Na inelutável necessidade do amor (era quase primavera)
pombo e pomba marcaram um encontro galante quando voavam e revoavam no azul do
Rio de Janeiro. Era bem de manhãzinha.
- Às quatro em ponto me casarei contigo no mais alto beiral
– disse o pombo.
- Candelária? – perguntou a noiva.
- Do lado norte – respondeu ele.
- Tá – assentiu com alegria e pudor a pomba.
Pois, às quatro azul em ponto, a pomba pontualmente pousava
pensativamente no beiral. O pombo? O pombo não.

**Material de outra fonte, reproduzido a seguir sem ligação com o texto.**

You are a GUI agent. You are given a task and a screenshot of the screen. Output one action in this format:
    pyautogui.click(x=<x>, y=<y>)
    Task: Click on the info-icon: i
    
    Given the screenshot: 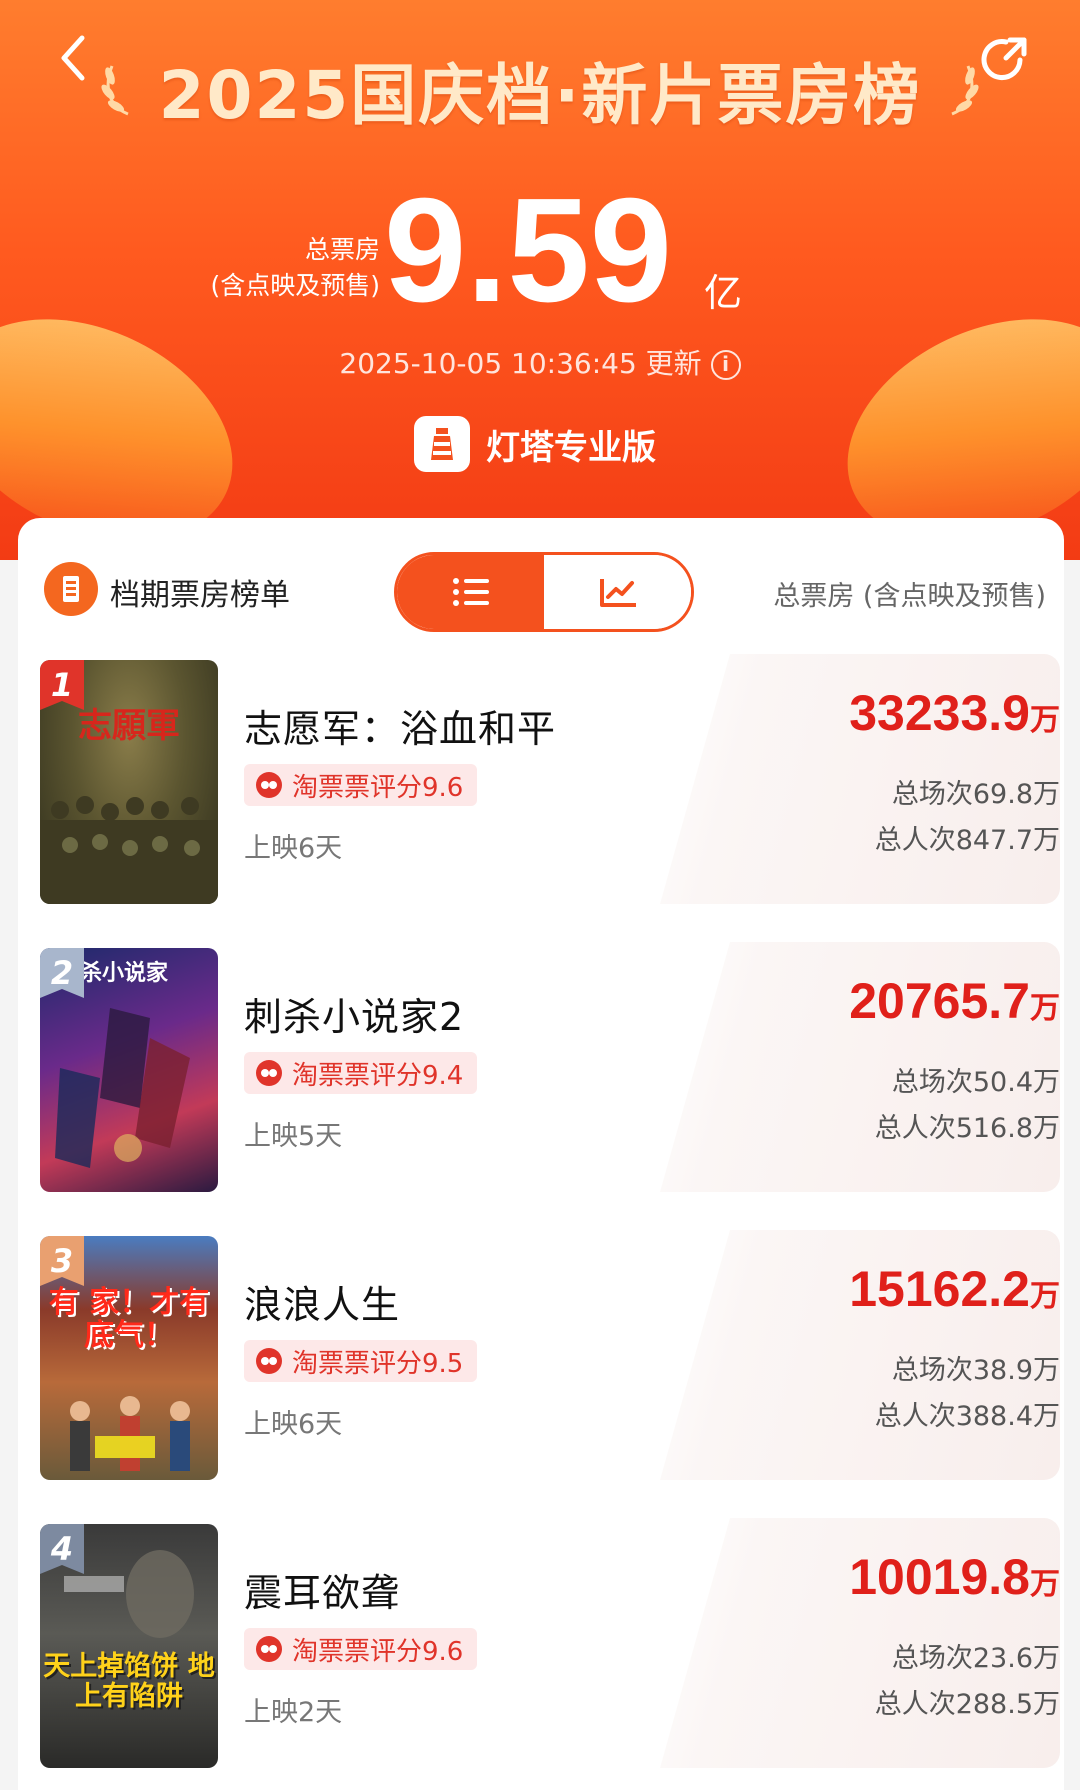 What is the action you would take?
    pyautogui.click(x=726, y=365)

A pombinha, que era branca sem exagero, arrulhava, humilhada
e ofendida pelo atraso, contemplando acima do campanário todas as
possibilidades da rosa-dos-ventos. Mas na paisagem do céu voavam só velozes
andorinhas garotas, porque as andorinhas mais velhas enfileiravam-se nas
cornijas, pensando na morte, como gente fina, lá dentro, nos dias solenes de
missa de réquiem.
Quatro e dez. Quatro e um quarto. Uma pomba sozinha à mercê
quem sabe de um gavião, lendário mas possível. Sol e sombra. Como custa a
passar um quarto de hora para uma noiva que espera o noivo no mais alto beiral.

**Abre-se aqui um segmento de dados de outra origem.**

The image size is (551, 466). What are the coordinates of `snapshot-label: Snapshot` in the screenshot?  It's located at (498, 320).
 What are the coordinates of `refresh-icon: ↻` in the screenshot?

Como a brisa é triste. Como se humilha em revolta a noiva branca. Ah, arrulhou
de repente a pomba, quando distinguiu, indignada, o pombo que chegava
caminhando pelo beiral mais alto do outro lado, lá onde, um pouco além,
gritavam esganadas as gaivotas do mar pardo do mercado. Irônica, perguntou a
pomba:
- Perdeste a noção do templo?
- Perdão, por Deus, perdão – respondeu o pombo – Tardo mas
ardo. Olhe que tarde!...
- Que tarde? – perguntou a pomba.
- Que tarde! – Que azul! Que tarde azul! - Mas e eu?!
– disse a pomba – Sozinha aqui em cima! - A tarde era tão bonita – disse o
pombo gravemente – a tarde era tão bonita, que era um crime voar, vir voando.
- Mas e eu?! – queixava-se a pomba.
- A tarde era tão bonita – explicou o pombo com doce paciência –
que eu vim andando, que eu tinha de vir andando, meu amor.